**EXERCISE AIM:** Write a continuation of the passage on supply chain integration stages, starting right after its final sentence.

**SELECTED TEXT:**

——————

This era of supply chain management studies was highlighted with the development of electronic data interchange (EDI) systems in the 1960s, and developed through the 1990s by the introduction of enterprise resource planning (ERP) systems. This era has continued to develop into the 21st century with the expansion of Internet-based collaborative systems. This era of supply chain evolution is characterized by both increasing value added and cost reductions through integration. A supply chain can be classified as a stage 1, 2 or 3 networks. In a stage 1– type supply chain, systems such as production, storage, distribution, and material control are not linked and are independent of each other. In a stage 2 supply chain, these are integrated under one plan and are ERP enabled. Enterprise resource planning (ERP) is business management software—usually a suite of integrated applications—that a company can use to store and manage data from every stage of business, including:

  • Product planning, cost and development
  • Manufacturing
  • Marketing and sales
  • Inventory management
  • Shipping and payment

ERP provides an integrated real-time view of core business processes, using common databases maintained by a database management system. ERP systems track business resources—cash, raw materials, production capacity—and the status of business commitments: orders, purchase orders, and payroll. The applications that make up the system share data across the various departments (manufacturing, purchasing, sales, accounting, etc.) that entered the data. ERP facilitates information flow between all business functions, and manages connections to outside stakeholders. Enterprise system software is a multi-billion dollar industry that produces components that support a variety of business functions. IT investments have become the largest category of capital expenditure in United States-based businesses over the past decade. Though early ERP systems focused on large enterprises, smaller enterprises increasingly use ERP systems. Organizations consider the ERP system a vital organizational tool because it integrates varied organizational systems and facilitates error-free transactions and production. However, ERP system development is different from traditional systems development. ERP systems run on a variety of computer hardware and network configurations, typically using a database as an information repository.

A stage 3 supply chain is one that achieves vertical integration with upstream suppliers and downstream customers. Vertically integrated companies in a supply chain are united through a common owner. Usually each member of the supply chain produces a different product or (market-specific) service, and the products combine to satisfy a common need. It is contrasted with horizontal integration. Vertical integration has also described management styles that bring large portions of the supply chain not only under a common ownership, but also into one corporation (as in the 1920s when the Ford River Rouge Complex began making much of its own steel rather than buying it from suppliers).An example of this kind of supply chain is Tesco.

——————

**DATA:**
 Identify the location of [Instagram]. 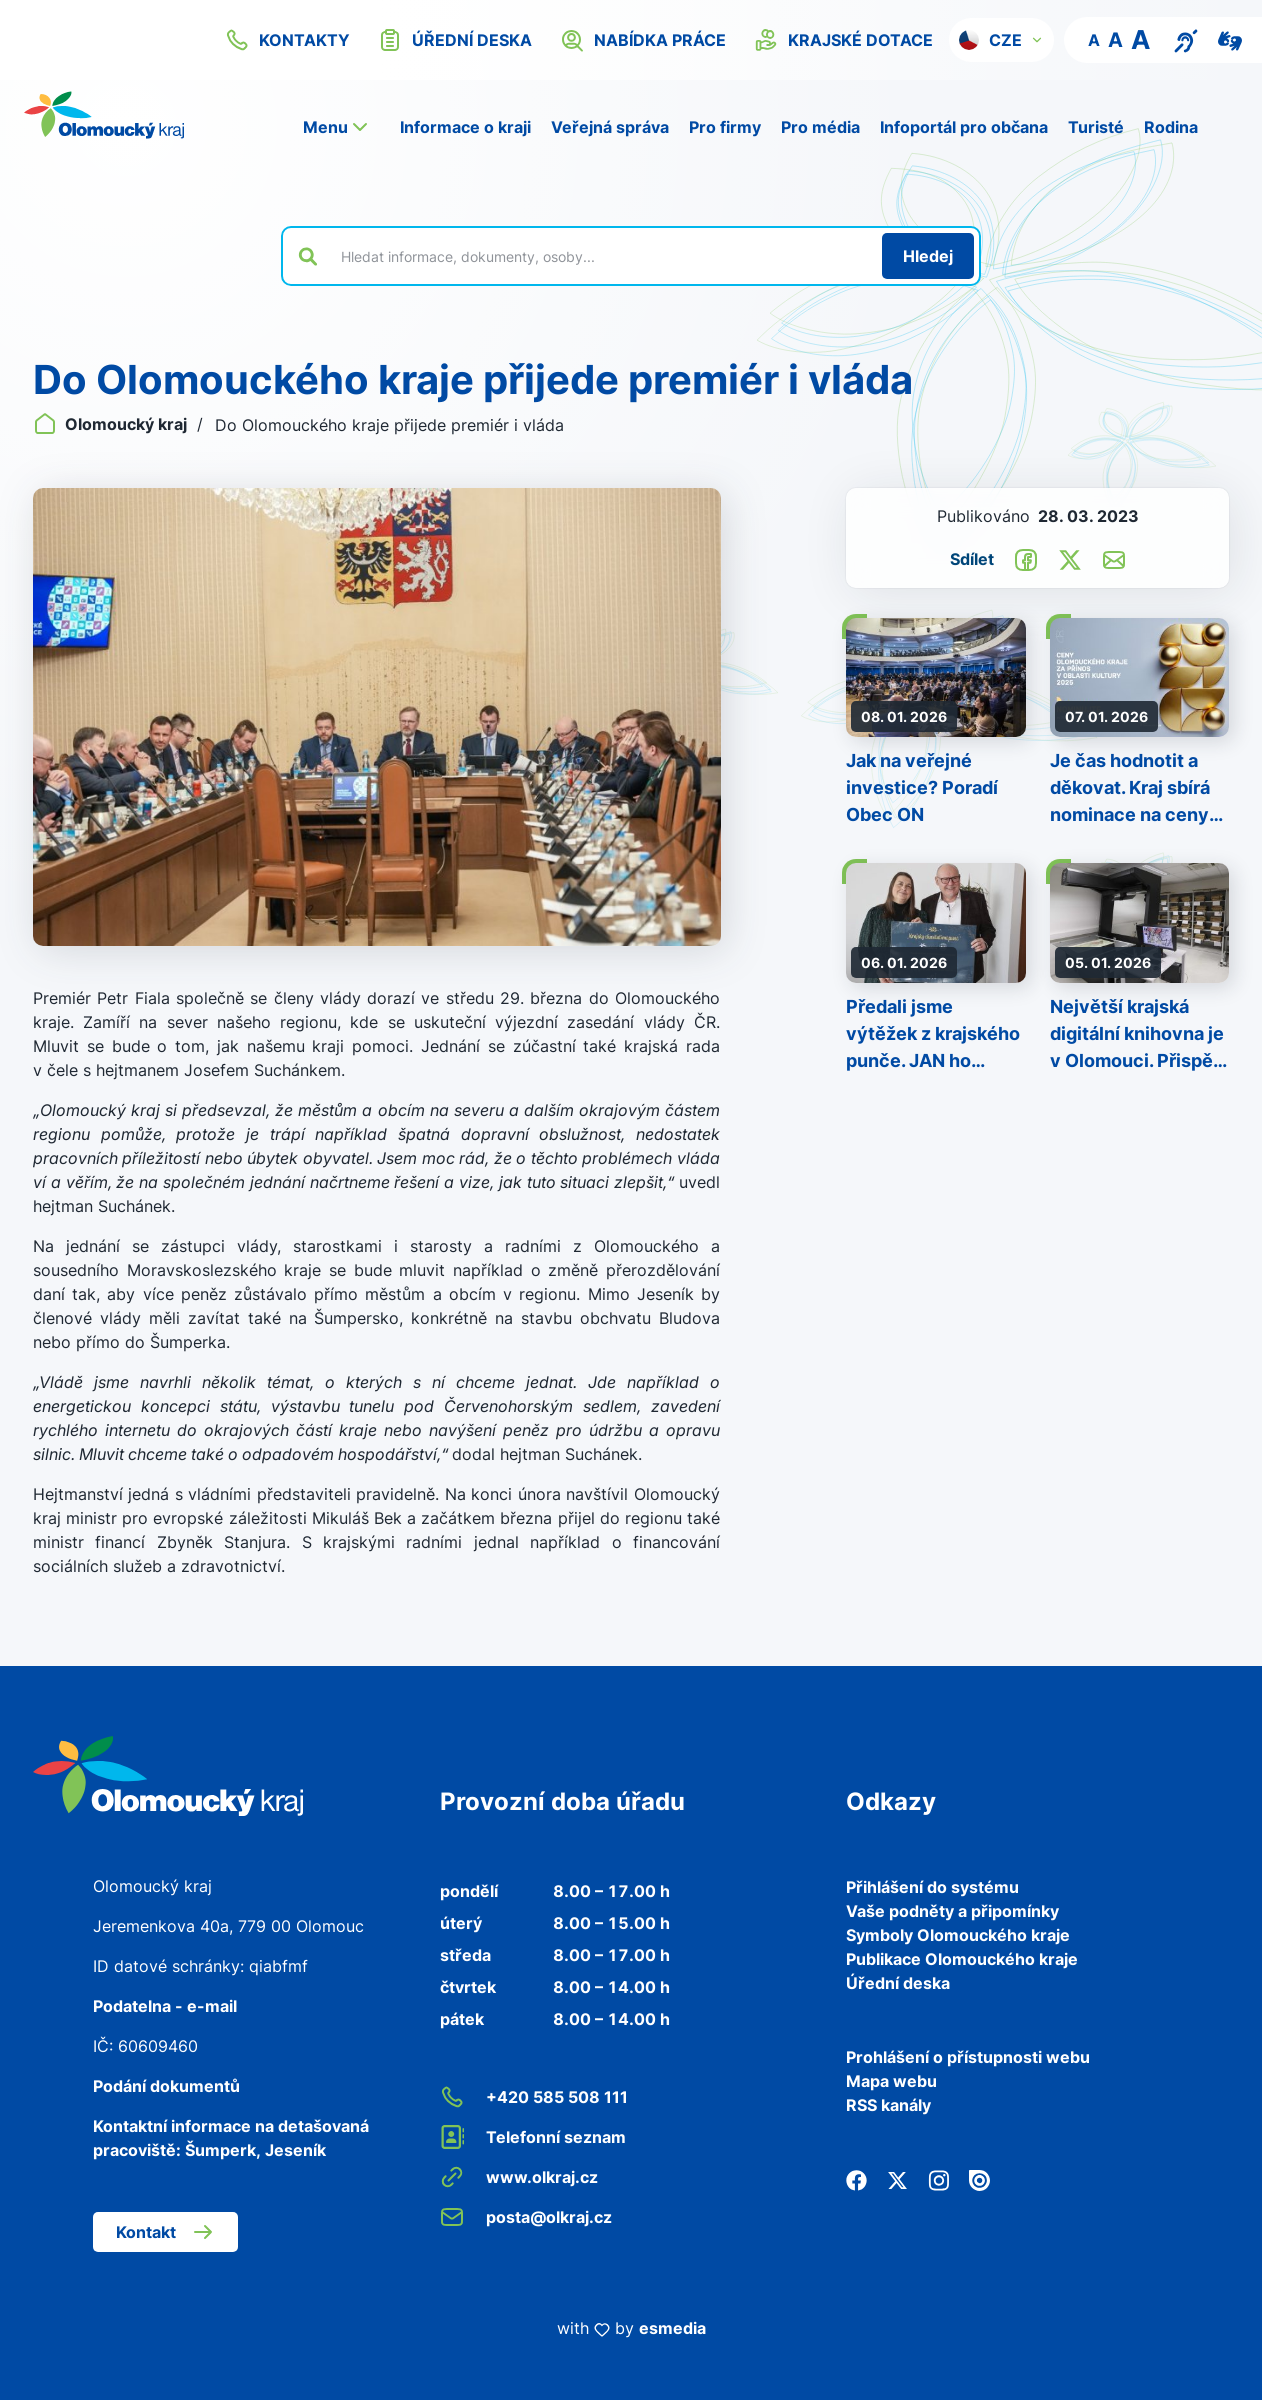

——————

**EXERCISE ANSWER:**
Globalization era

The third movement of supply chain management development, the globalization era, can be characterized by the attention given to global systems of supplier relationships and the expansion of supply chains over national boundaries and into other continents. Although the use of global sources in organizations’ supply chains can be traced back several decades (e.g., in the oil industry), it was not until the late 1980s that a considerable number of organizations started to integrate global sources into their core business. This era is characterized by the globalization of supply chain management in organizations with the goal of increasing their competitive advantage, adding value, and reducing costs through global sourcing.

Specialization era (phase I): outsourced manufacturing and distribution

In the 1990s, companies began to focus on “core competencies” and specialization. They abandoned vertical integration, sold off non-core operations, and outsourced those functions to other companies. This changed management requirements, by extending the supply chain beyond the company walls and distributing management across specialized supply chain partnerships. This transition also refocused the fundamental perspectives of each organization. Original equipment manufacturers (OEMs) became brand owners that required visibility deep into their supply base. They had to control the entire supply chain from above, instead of from within. Contract manufacturers had to manage bills of material with different part-numbering schemes from multiple OEMs and support customer requests for work-in-process visibility and vendor-managed inventory (VMI).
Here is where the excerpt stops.